Not… ran for four series before Wendy Craig switched to ITV in 1971 for another Richard Waring suburban family sitcom And Mother Makes Three. She was once more in harassed mum mode, which she subsequently reprised, now remarried, for the sequel And Mother Makes Five, although I don’t think that series was in the Smith household’s repertoire. Not only could she probably play that role in her sleep but she wrote a number of episodes, too. 

Wendy’s pseudonymous scripts were also in evidence later in her career but I’m pretty sure writing responsibilities for her next major role, possibly the one for which she is best remembered, was Carla Lane. As with much of her work I have mixed memories of Butterflies. There were some lovely lines but nothing much ever happened and there was a tad too much rambling philosophising for my liking. However, it got off to a good start. 

Craig portrayed Ria, yet another slightly ditsy but devoted housewife, this time in leafy Cheltenham. Husband Ben was a likeable but conservative dentist played in inimitable style by Geoffrey Palmer, happy with his lot. Ria, however, was not, and strayed into the arms of suave, wealthy Leonard. I know that the adultery was a crucial part of the set-up but this old-fashioned eighteen year-old felt sorry for Ben and hated Ria’s businessman bit on the side. Ben was not entirely happy with everything; his wife’s consistently disastrous cooking was a constant bone of contention and hilarity, not only with Ben but also their adolescent sons. It was notable that the male family members were rarely moved to use the oven themselves, but of course the microwave had yet to be invented! I also quite liked the scenes where Wendy’s Ria lost the plot, taking revenge on the kitchen and her tedious existence, much to the amusement of Nicholas Lyndhurst and Andrew Hall. 
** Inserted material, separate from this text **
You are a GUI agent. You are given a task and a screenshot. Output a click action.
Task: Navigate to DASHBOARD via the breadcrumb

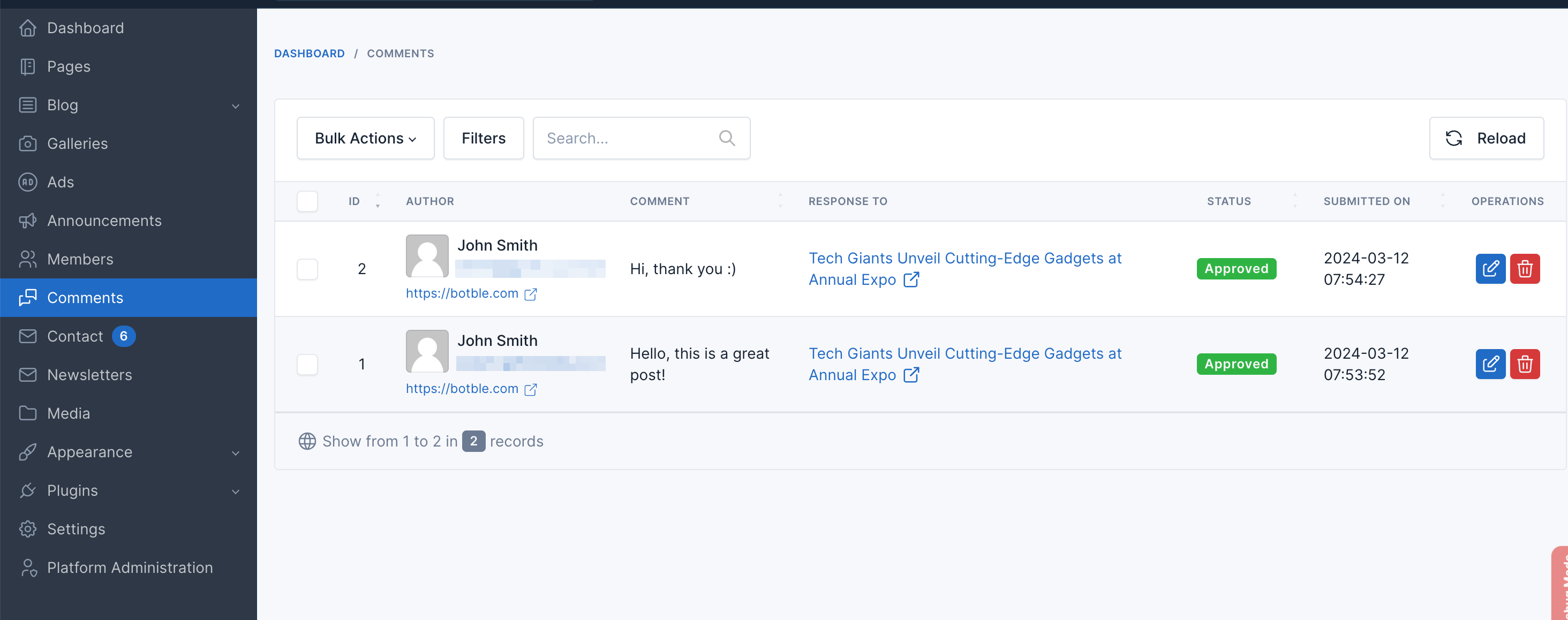click(x=309, y=53)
She co-wrote and starred in another sitcom, Laura and Disorder, in the late Eighties. Her name was enough to attract my attention but based on the series opener, for all Wendy’s efforts, I considered it dreadful. I wasn’t alone. Her following dramatic roles were in series more suited to Mum’s tastes than mine. I think I saw the occasional episode of Nanny when at home from uni but never watched her in the Noughties Heartbeat spin-off The Royal. The closest I came was on a September break to Scarborough when I almost had an altercation with a giant cherrypicker used to film the panoramic North Bay opening sequence. 

In 2010 I was willing to give the BBC revival of Reggie Perrin a go. It wasn’t a patch on the David Nobbs original but Martin Clunes made a fair fist of playing the grumpy Reggie, careful not to try and emulate the wonderful Leonard Rossiter. One new character was Reggie’s mother, who it transpired was none other than Wendy Craig whose comedy timing was as ever impeccable. 

In the last decade, it’s been a pleasure just finding her cropping up in unlikely places. I’m no aficionado of Emmerdale but even I pricked up my ears when in 2018, aged 82, she made an entrance in the soap as love interest for the even older Freddie Jones. Sadly it wasn’t destined for an extended run. In any case, Freddie himself died the following year. Wendy also popped up in the second series of ITV’s superior cold case crime drama Unforgotten. 

I don’t remember whether or not she, or even her daughter Holly Aird, was a murderer but hers was a welcome addition to the cast, even if the days of playing stressed-out mums in domestic sitcoms are well behind her.